# Quick question regarding flashing lights/ride-along



## PepsiCEO05 (Jun 24, 2007)

I just had to type this AGAIN because I timed out so don't mind me if this posts twice...

I've already checked the threads to see if it's been questioned but the two recent threads I've seen were by some smartasses who just wanted to record pulling people over ILLEGALLY! My question was how can I apply for a permit for flashing red lights on my dash in the event of an emergency (similiar to the firefighters)? The only time I would want to activate this is if there were an urgent matter regarding my grandmother (Who lives one town over, in Holden). I've had to respond urgently once already and it's rather annoying having to flash high-beams/toot horn to indicate I need to pass (Some in my local don't even realize I need to pass and flip me off !)


Off the topic, what is the best way to request a ride-along with a police officer? Are there any requirements? I've always had the highest respect for the police, do the officers assigned to a ride-along usually mind or is that something that would annoy them? I wouldn't want to bother them at all.. thanks for your help!


----------



## Goose (Dec 1, 2004)

Your chances of getting a red light permit if you're not involved with the public safety field are slim to none.

As for a ride along...call whichever department you want to do a ride along with and ask during business hours.


----------



## CJIS (Mar 12, 2005)

Chances of getting a light is about .000005% unless you are LE or FF/EMS. 

As far as a ride along call your home town PD or one you would like to do one with and inquire about it. Many PDs will will try to accommodate a request but understand they may not be able to. Your best bet is to get in contact with a department supervisor regarding ride-alongs, Chief, Dep. Chief, Capt., LT. etc.


----------



## Foxy85 (Mar 29, 2006)

I'm not understanding the "emergancy" for your grandmother.....Can't you just call 911? ....I don't think I understand the question.....

If its that serious of a matter that you would want "flashing red lights" to get to your grandmother faster....why not just call for help and drive SAFELY over there, rather than driving with brights and horn going....

Can always just order it online from a shady dealer, and just throw it in your dash without any "permits".....Ebay is a good start....


----------



## PepsiCEO05 (Jun 24, 2007)

I would only be using it in the event that EMS was already being dispatched.

Thanks for the help regarding ride-alongs, I'll call the PD Monday.

Foxy the reason I'm asking on here is because I would want to use the light legally . Thanks for your help guys.


----------



## PearlOnyx (Jun 28, 2002)

Come on now, this has got to be a Troll...anyone want to own up to it? =)


----------



## 209 (Jun 18, 2005)
━━━━━━
## [WHAT IS REQUIRED]
Continue the forum thread on red dash lights and police ride-alongs from the point where it stops.

## [PROVIDED RECORDS]
━━━━━━
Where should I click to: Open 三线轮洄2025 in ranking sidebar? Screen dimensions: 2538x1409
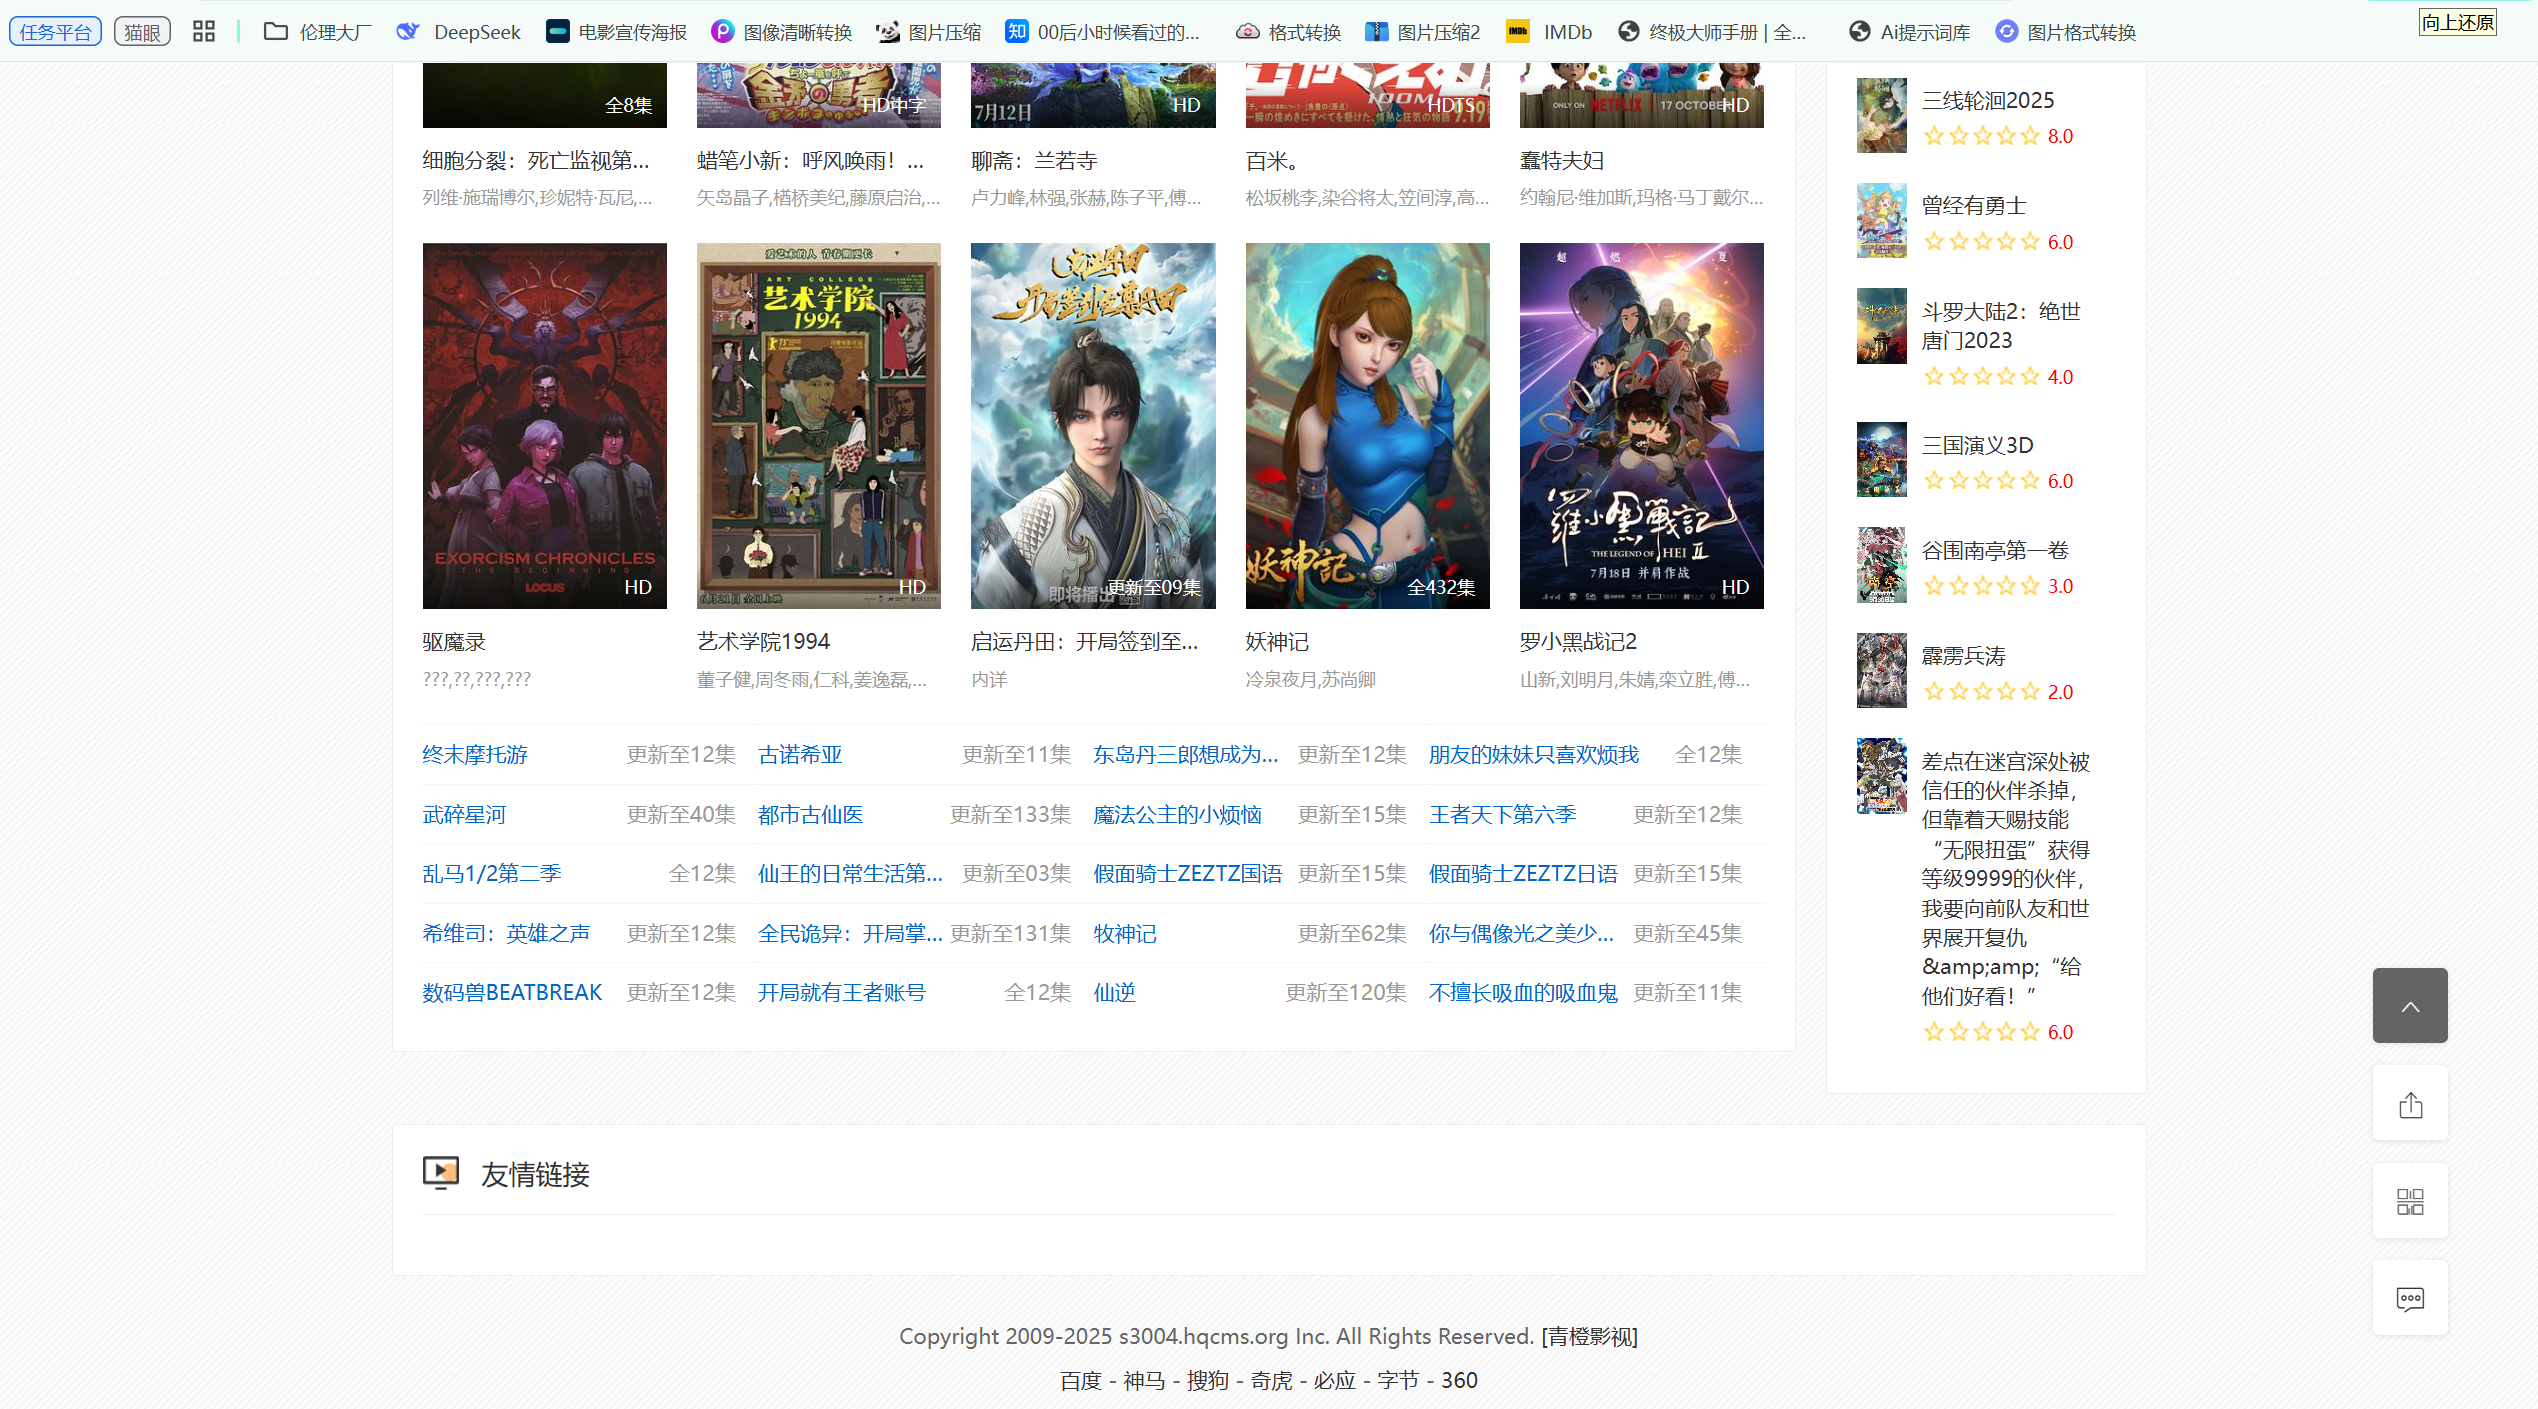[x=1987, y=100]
━━━━━━
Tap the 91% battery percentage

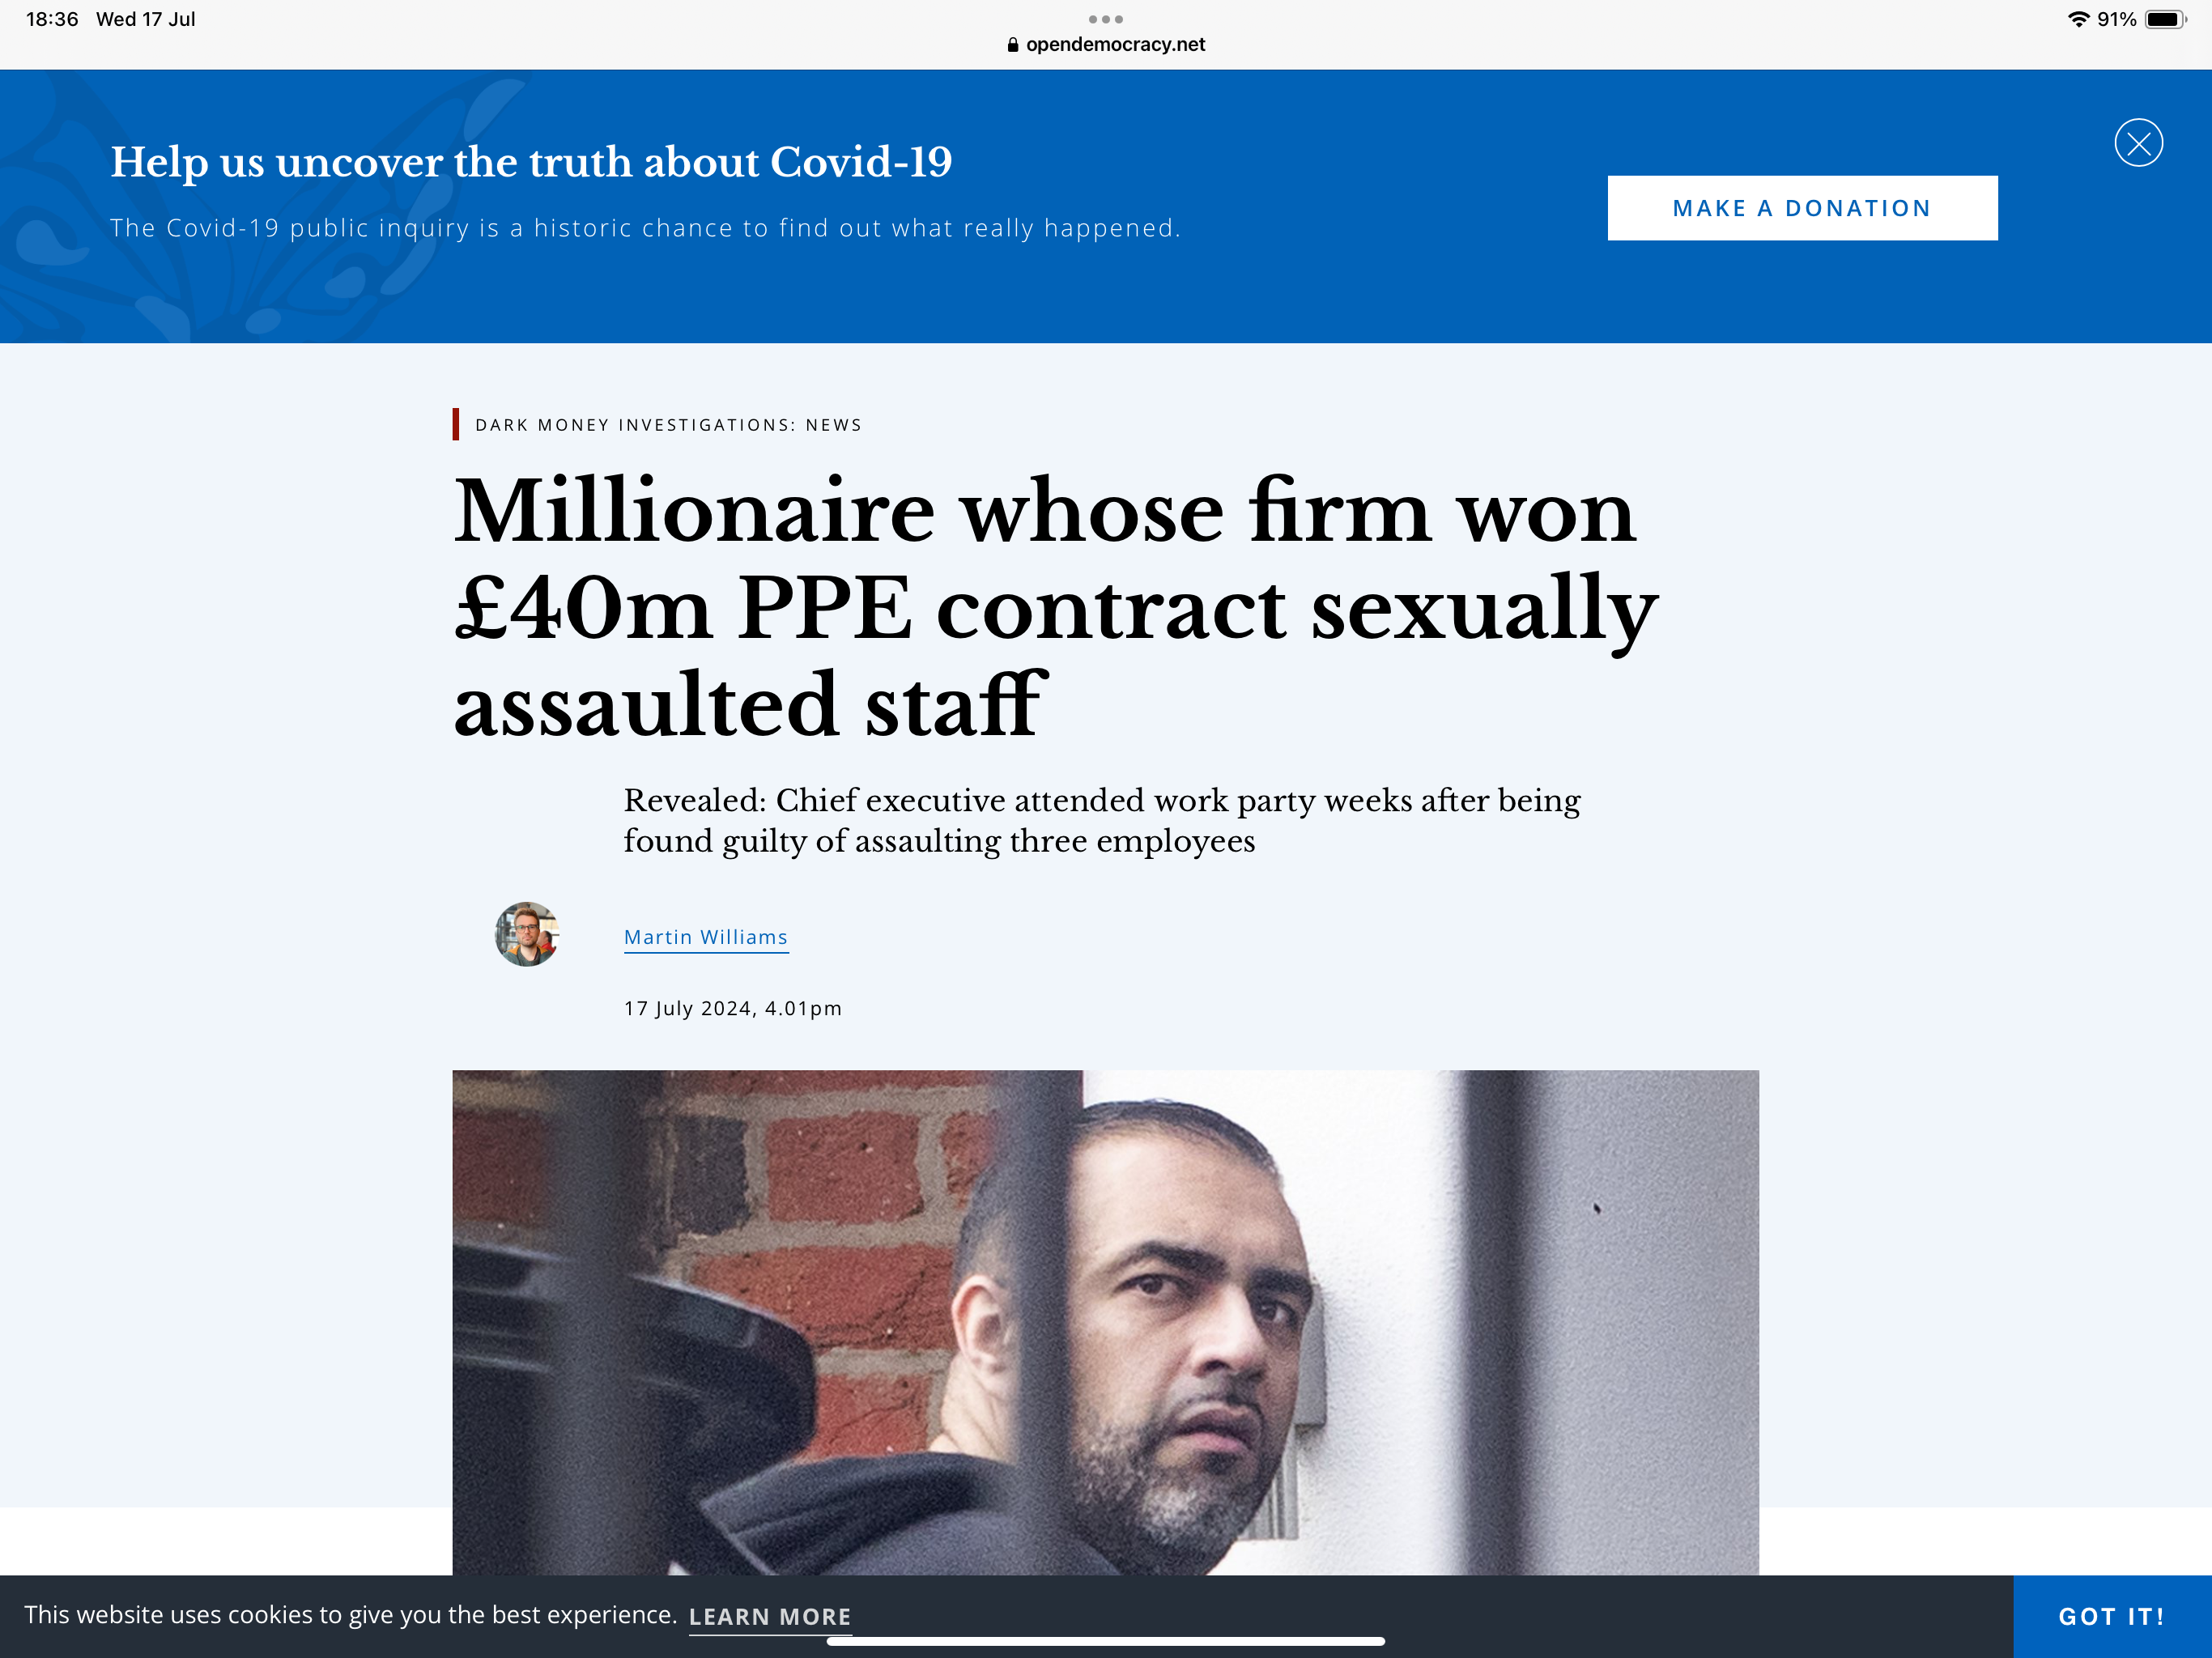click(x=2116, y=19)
━━━━━━
## [TASK ANSWER]
SOT...Its been a while since you posted something bogus...But if this is a real person...lets cut right to the chase....you have NO chance of getting a red light permit....And if you did join a vol. FD and got one, if you grandmother is not in your town and you are speeding though with the red light on in someone elses town expect to get in trouble. Call 911 for your grandmother. They are the professionals let them respond with lights and siren, you should just obey the traffic laws an not get into an accident and hurt youself or others. I am willing to bet you grandmother wouldnt want anyone hurt because you were rushing to see her. Start using your head and look at the big picture or forget about a career in law enforcement.


----------



## kwflatbed (Dec 29, 2004)

PearlOnyx said:


> Come on now, this has got to be a Troll...anyone want to own up to it? =)


bos.east.verizon.net.


----------



## PepsiCEO05 (Jun 24, 2007)

I think you may be thinking about this too much... I don't want to use the light as a permit to drive through town at 70 mph.. I simply want it to indicate to a driver I'd need to pass... no intentions on speeding, no intentions on running the red lights, etc.

And yes I'm a real person


----------



## kwflatbed (Dec 29, 2004)

Do you think he needs lights ????????

'06 Silver SS Sedan in Worcester County, MA

I have an '06 Cobalt SS Sedan and I like it, I'm a fast driver and it has very good handling... I've only had it since July so I can't tell you how it does in the snow if you even experience those kinds of weather conditions.. well anyway hope I was able to help. Ciao.


----------



## MM1799 (Sep 14, 2006)

The whole point of _emergency personnel _having lights is to help us stand apart from joe shmoe. What good is it if everyone and their mother has lights too? As other people have said, I have it on good authority that if you call 911 the fire department _in Hudson_ can get there quicker than you with flashing lights _a town away._

Just some advice if you decide to pursue a law enforcement career: be sure when you show up for your interview or just the exam to pull into the lot with flashing lights and maybe an expired inspection sticker. :twisted:


----------



## SOT (Jul 30, 2004)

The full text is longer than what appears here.